*** EXERCISE DATA Section Begins ***

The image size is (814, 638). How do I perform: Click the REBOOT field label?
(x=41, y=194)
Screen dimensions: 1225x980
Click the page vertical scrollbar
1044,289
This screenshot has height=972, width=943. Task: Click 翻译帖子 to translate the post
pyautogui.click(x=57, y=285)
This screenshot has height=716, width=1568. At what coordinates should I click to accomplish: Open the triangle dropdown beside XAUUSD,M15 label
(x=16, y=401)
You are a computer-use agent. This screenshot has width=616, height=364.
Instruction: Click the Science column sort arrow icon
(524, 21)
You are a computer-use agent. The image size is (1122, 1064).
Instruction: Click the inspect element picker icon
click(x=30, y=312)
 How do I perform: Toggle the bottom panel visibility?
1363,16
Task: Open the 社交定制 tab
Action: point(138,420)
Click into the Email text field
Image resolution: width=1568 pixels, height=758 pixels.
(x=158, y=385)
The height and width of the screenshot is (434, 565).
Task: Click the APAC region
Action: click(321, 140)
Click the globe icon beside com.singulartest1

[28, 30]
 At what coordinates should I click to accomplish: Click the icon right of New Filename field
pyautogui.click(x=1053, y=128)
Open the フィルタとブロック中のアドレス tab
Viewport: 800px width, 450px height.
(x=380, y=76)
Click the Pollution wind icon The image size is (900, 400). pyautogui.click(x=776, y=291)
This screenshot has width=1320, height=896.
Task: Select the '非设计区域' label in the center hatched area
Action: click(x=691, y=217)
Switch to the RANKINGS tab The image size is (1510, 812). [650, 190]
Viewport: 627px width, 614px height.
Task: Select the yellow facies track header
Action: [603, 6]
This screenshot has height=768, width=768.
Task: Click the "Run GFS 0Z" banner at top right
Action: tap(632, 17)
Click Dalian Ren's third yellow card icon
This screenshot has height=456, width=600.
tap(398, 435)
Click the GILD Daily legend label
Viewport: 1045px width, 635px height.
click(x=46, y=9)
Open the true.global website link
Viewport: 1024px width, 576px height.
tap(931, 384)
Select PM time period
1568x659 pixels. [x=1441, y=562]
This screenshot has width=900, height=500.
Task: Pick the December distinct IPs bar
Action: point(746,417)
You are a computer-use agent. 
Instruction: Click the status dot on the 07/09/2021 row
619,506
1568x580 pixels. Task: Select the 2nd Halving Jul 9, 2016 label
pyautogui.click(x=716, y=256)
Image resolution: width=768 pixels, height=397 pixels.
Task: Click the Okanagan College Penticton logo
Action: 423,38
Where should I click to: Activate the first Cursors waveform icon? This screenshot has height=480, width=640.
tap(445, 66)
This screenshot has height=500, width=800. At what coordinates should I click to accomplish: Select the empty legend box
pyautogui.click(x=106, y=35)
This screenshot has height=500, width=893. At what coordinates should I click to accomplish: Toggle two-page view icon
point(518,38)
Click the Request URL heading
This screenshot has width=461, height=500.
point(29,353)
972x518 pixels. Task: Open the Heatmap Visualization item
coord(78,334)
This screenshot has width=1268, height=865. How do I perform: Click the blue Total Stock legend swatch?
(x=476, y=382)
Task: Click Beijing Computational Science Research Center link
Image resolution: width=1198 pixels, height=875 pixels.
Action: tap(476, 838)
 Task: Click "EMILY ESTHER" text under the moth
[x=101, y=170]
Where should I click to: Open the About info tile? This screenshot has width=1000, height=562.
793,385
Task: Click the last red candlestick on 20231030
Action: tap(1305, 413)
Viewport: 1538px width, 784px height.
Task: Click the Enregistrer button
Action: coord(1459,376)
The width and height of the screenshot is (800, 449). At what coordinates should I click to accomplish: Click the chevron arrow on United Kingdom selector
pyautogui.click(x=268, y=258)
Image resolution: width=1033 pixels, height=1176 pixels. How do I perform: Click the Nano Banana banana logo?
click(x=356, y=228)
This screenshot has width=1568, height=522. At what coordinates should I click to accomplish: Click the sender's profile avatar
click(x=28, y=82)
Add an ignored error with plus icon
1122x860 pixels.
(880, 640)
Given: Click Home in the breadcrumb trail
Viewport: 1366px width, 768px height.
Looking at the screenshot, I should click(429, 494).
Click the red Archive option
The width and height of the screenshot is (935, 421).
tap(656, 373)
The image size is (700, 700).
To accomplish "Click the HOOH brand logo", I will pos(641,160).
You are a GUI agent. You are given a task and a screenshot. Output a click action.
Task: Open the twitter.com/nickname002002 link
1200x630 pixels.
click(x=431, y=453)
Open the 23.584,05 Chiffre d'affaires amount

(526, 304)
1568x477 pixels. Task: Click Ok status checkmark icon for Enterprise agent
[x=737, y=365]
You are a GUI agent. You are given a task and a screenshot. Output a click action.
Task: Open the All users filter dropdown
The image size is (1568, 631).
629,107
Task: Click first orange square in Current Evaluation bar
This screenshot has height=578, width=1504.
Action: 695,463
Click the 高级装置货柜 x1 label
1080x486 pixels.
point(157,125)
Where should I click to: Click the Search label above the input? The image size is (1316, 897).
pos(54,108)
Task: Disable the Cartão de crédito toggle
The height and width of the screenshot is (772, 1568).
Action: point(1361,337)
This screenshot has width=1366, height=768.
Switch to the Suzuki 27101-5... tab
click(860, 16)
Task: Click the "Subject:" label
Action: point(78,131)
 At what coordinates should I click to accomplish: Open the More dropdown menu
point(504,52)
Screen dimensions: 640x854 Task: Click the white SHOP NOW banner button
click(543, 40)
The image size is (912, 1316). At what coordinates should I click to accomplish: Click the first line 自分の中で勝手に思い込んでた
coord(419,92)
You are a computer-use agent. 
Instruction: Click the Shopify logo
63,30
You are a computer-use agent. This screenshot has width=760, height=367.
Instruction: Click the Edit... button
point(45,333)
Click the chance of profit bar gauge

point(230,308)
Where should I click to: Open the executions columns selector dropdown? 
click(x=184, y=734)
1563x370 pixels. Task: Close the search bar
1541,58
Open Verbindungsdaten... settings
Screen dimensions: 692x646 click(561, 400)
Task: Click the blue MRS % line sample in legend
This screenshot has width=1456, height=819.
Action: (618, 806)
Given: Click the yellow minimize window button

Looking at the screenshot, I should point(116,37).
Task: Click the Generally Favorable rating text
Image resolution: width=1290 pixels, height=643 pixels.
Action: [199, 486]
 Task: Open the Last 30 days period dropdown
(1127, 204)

*** EXERCISE DATA Section Ends ***

— YOUR TASK —
Apply a filter to the listing above so that only lines with "computer" are kept, and copy those lines.

— SOLUTION FOR THIS EXERCISE —
You are a computer-use agent. This screenshot has width=616, height=364.
You are a computer-use agent. The image size is (1122, 1064).
You are a computer-use agent. 
You are a computer-use agent. 
You are a computer-use agent. This screenshot has width=760, height=367.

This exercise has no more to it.